In April 2012 Gov. Brian Sandoval set up a sage grouse advisory committee. Governors before him had done likewise. This past session

Thomas Mitchell

Facts are stubborn, but statistics are pliable.

In April 2012 Gov. Brian Sandoval set up a sage grouse advisory committee. Governors before him had done likewise. This past session the Legislature passed Assembly Bill 461 setting up a program to protect sagebrush ecosystems in order to protect sage grouse habitat.

These various committees have produced countless hours of droning meetings and reams of documentation filled with impenetrable jargon. All aimed at trying come up with plans, maps, mitigation strategies and whatever it takes to prove to the U.S. Fish and Wildlife service by a deadline of Sept. 30, 2015, that the sage grouse should not be listed under the Endangered Species Act.

Such a listing would place huge swaths of rural Nevada and other Western states off-limits to mining, grazing, farming, fences, oil and gas exploration, roads, power lines, wind turbines and solar panels, various forms of recreation and more — killing jobs and economic development.

Almost all of the discussion is about conserving habitat and mitigating activities that might harm the birds. Hardly anyone is questioning the Fish and Wildlife Service’s claim that the sage grouse population is dwindling toward potential extinction.

But in a paper published in February 2012 a group calling itself the Center for Environmental Science, Accuracy and Reliability (CESAR) questioned the validity of the assumptions and data and math used by the Fish and Wildlife Service to reach its conclusions about the threat to the sage grouse. The question atop the opening page is: “Science or Advocacy?”
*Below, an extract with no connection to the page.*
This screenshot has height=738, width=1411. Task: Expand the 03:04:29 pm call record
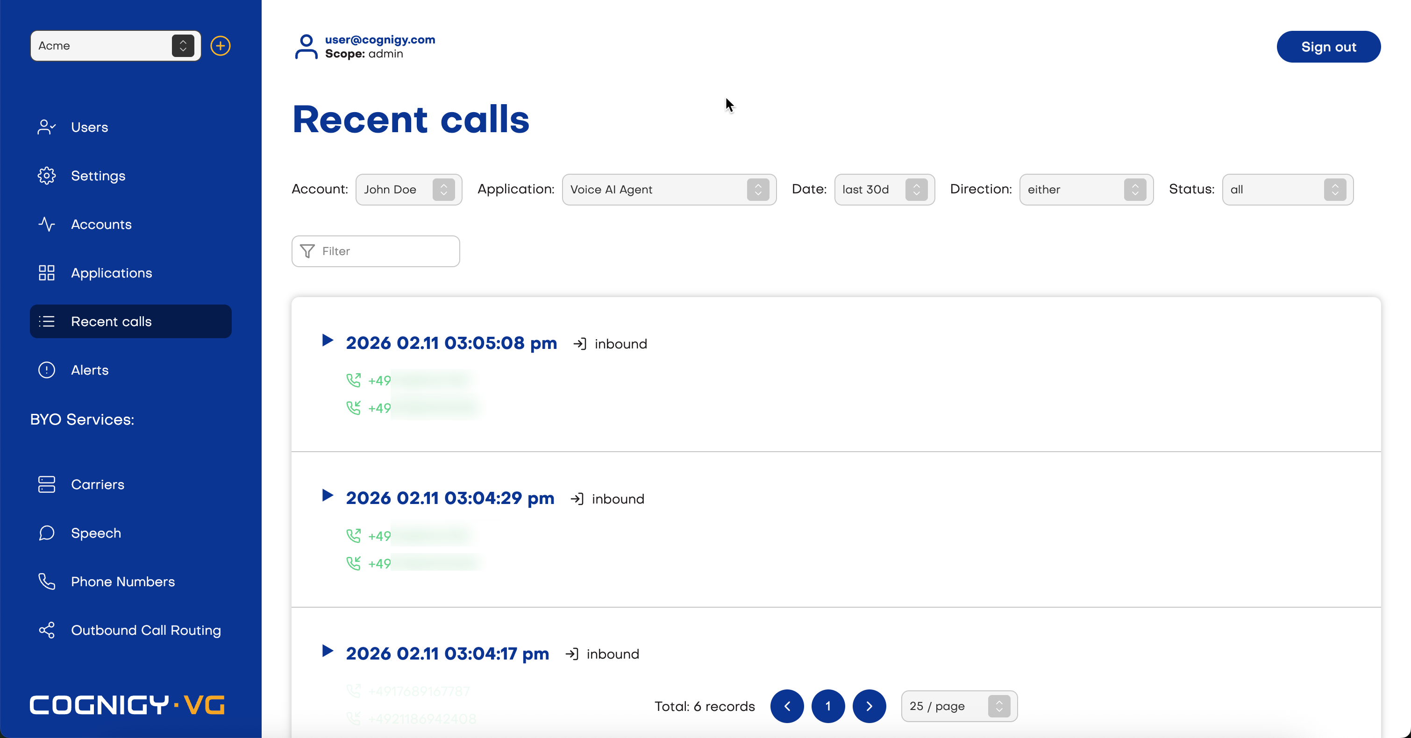(x=328, y=495)
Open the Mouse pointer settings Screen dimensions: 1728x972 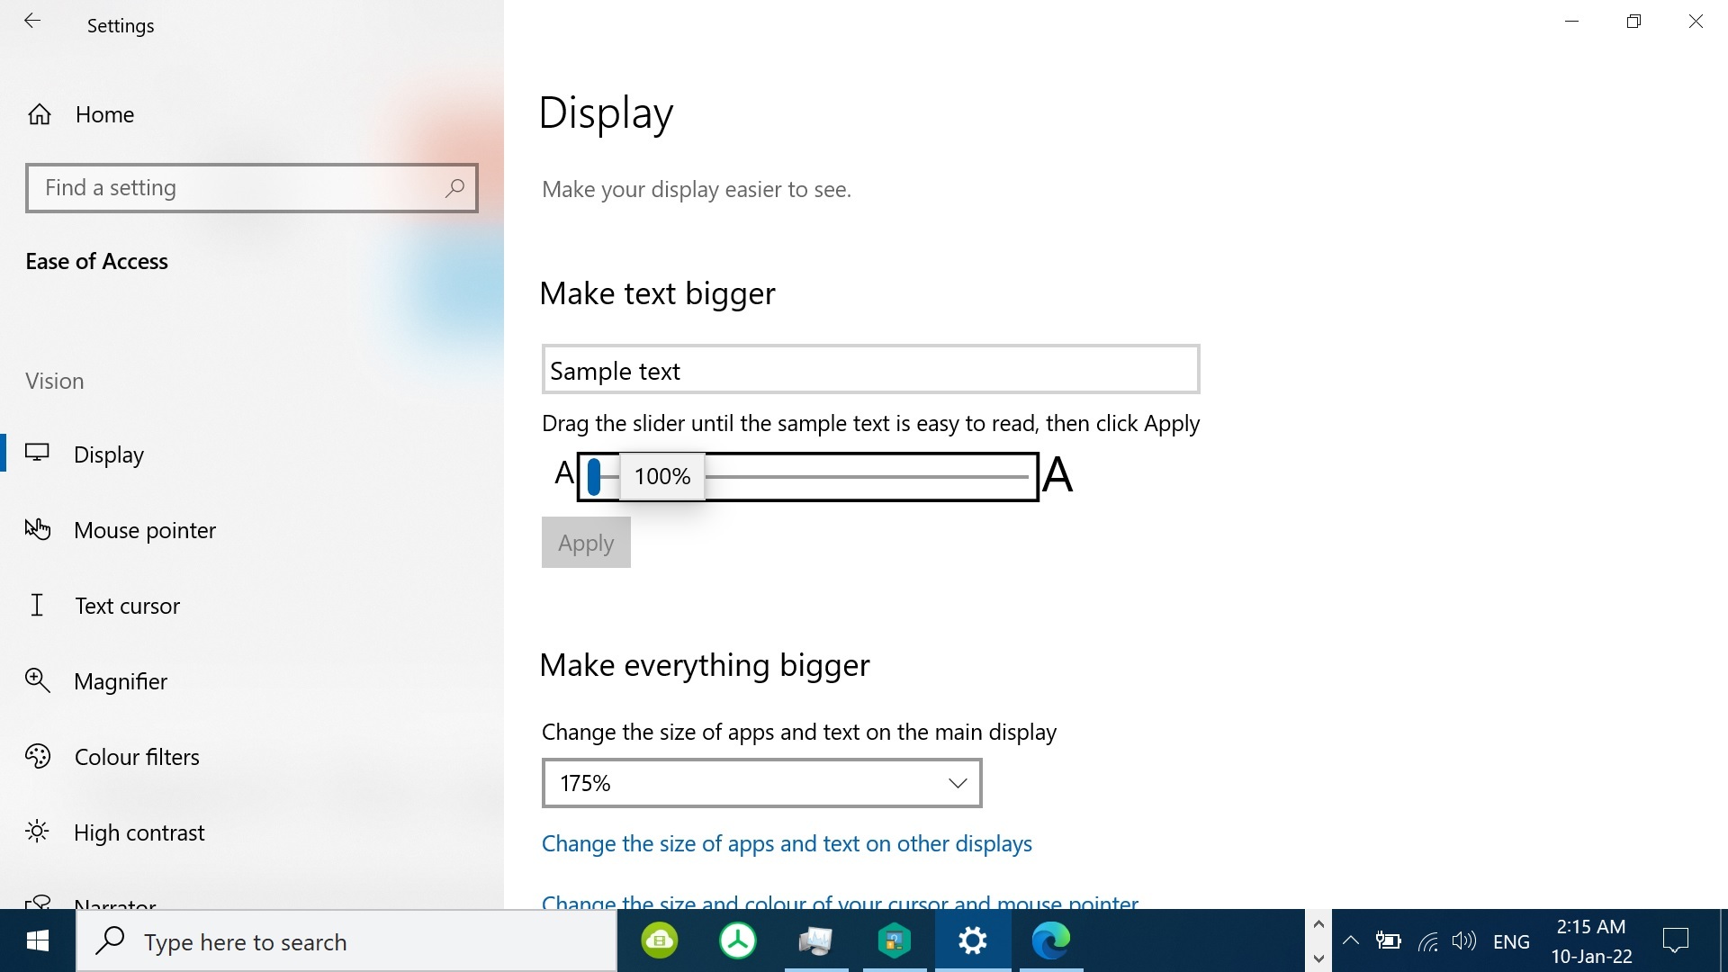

CESAR claims the service relied almost exclusively on a monograph, “Studies in Avian Biology,” by a private group called the Cooper Ornithological Society and says much of the material was written by employees of federal agencies who basically peer reviewed each other’s work.

CESAR targeted several key chapters that were sited most frequently in the Fish and Wildlife Service’s decision to recommend listing of sage grouse.

One chapter carries a list of “threats” to the grouse — including converting sagebrush to crop land, livestock grazing, oil and gas wells, wind and solar farms, roads and the general “human footprint” — but makes no mention whatsoever of predators or hunting, even though 207,000 sage grouse were killed by hunters between 2001 and 2007. That only counts the birds that were retrieved and not ones that may have been mortally wounded but escaped the hunters’ game bags.

The center’s review of “Avian Biology” found insufficient data to support the premise that sage grouse populations have declined from those present prior to European exploration and settlements, “particularly in light of the very small numbers of sage grouse documented by the first Europeans.”

Further, the estimates of current populations of sage grouse are based on counting only male grouse in known leks or mating grounds. Without knowing the number of females or even the ratio of females to males, such a method for estimating the sage grouse population is statistically invalid. Fluctuations in the number of males may not be indicative of the population as a whole.

As for the assumption that oil and gas exploration destroys sage grouse habitat, CESAR notes, “The net effect on sage grouse populations is not clearly identified by data. Energy development has been underway in sage grouse habitats for nearly a century, and yet the areas with significant development (even development with no mitigation) are sage grouse population strongholds.”

One of the chapters used by Fish and Wildlife even makes the observation that 44 percent of lek populations appear to be declining, to which CESAR asks whether this means 56 percent are stable or increasing.

Under the Endangered Species Act economic factors cannot be considered when determining whether to list a species as threatened or endangered, but must be “based solely on the best scientific and commercial data available.”

The CESAR study points out, “We were unable to replicate the analyses published in the monograph as neither the data used in the analysis, nor the algorithms used for Population Viability Analysis are publicly available. This made it impossible for us to directly evaluate or replicate results independently. Thus, since the results are neither reproducible nor verifiable, the study fails the fundamental litmus test of sound science.”

Perhaps the Sagebrush Ecosystem Council should concentrate on questioning the underlying premise that sage grouse are threatened — instead of spending countless hours and an untold number of dollars on solving a problem that may not exist.